** Opening DATA EXCERPTS block **

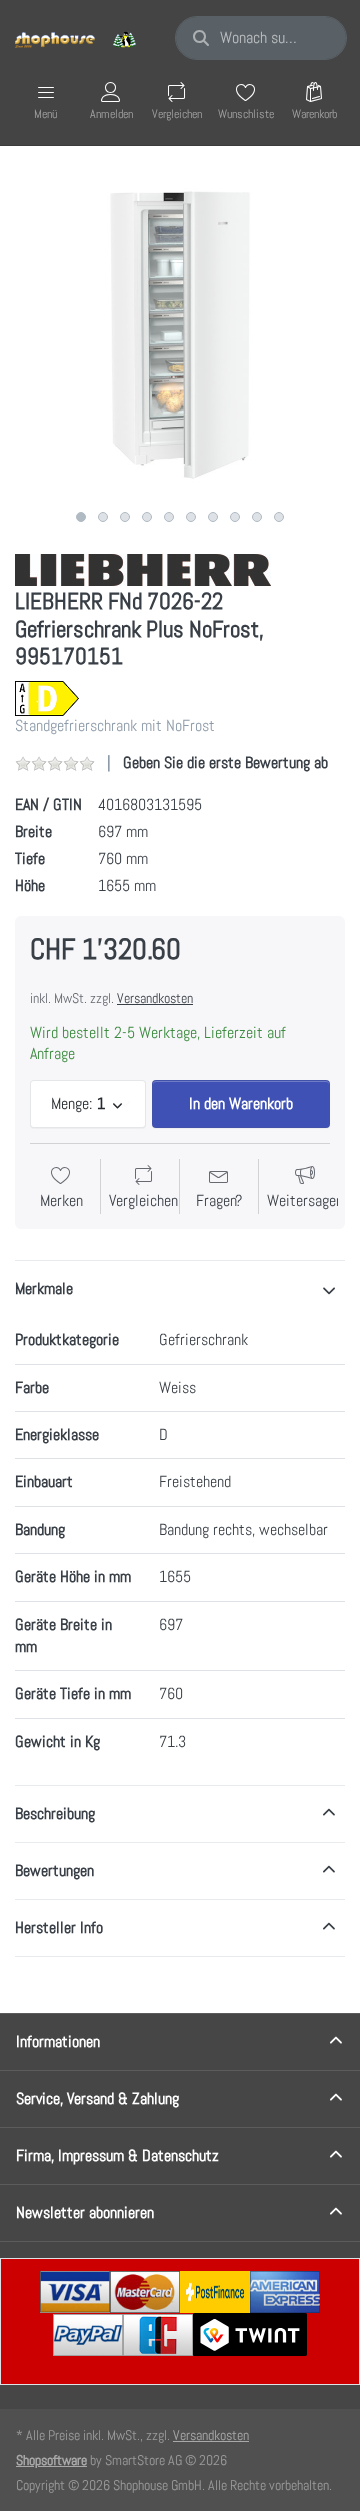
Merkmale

** Closing DATA EXCERPTS block **
** Opening DATA EXCERPTS block **

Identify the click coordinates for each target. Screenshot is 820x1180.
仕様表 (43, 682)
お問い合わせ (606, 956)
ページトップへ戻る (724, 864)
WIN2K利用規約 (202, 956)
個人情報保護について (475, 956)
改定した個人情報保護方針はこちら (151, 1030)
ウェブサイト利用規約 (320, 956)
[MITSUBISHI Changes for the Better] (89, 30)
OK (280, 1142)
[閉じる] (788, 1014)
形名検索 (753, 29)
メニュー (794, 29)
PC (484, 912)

** Closing DATA EXCERPTS block **

TASK TO CARRY OUT. Above are the records; print exactly the lines from the line with "個人情報保護について (475, 956)" to the line with "PC (484, 912)", including both, and nothing else.

SOLUTION TO THE PROBLEM.
個人情報保護について (475, 956)
改定した個人情報保護方針はこちら (151, 1030)
ウェブサイト利用規約 (320, 956)
[MITSUBISHI Changes for the Better] (89, 30)
OK (280, 1142)
[閉じる] (788, 1014)
形名検索 (753, 29)
メニュー (794, 29)
PC (484, 912)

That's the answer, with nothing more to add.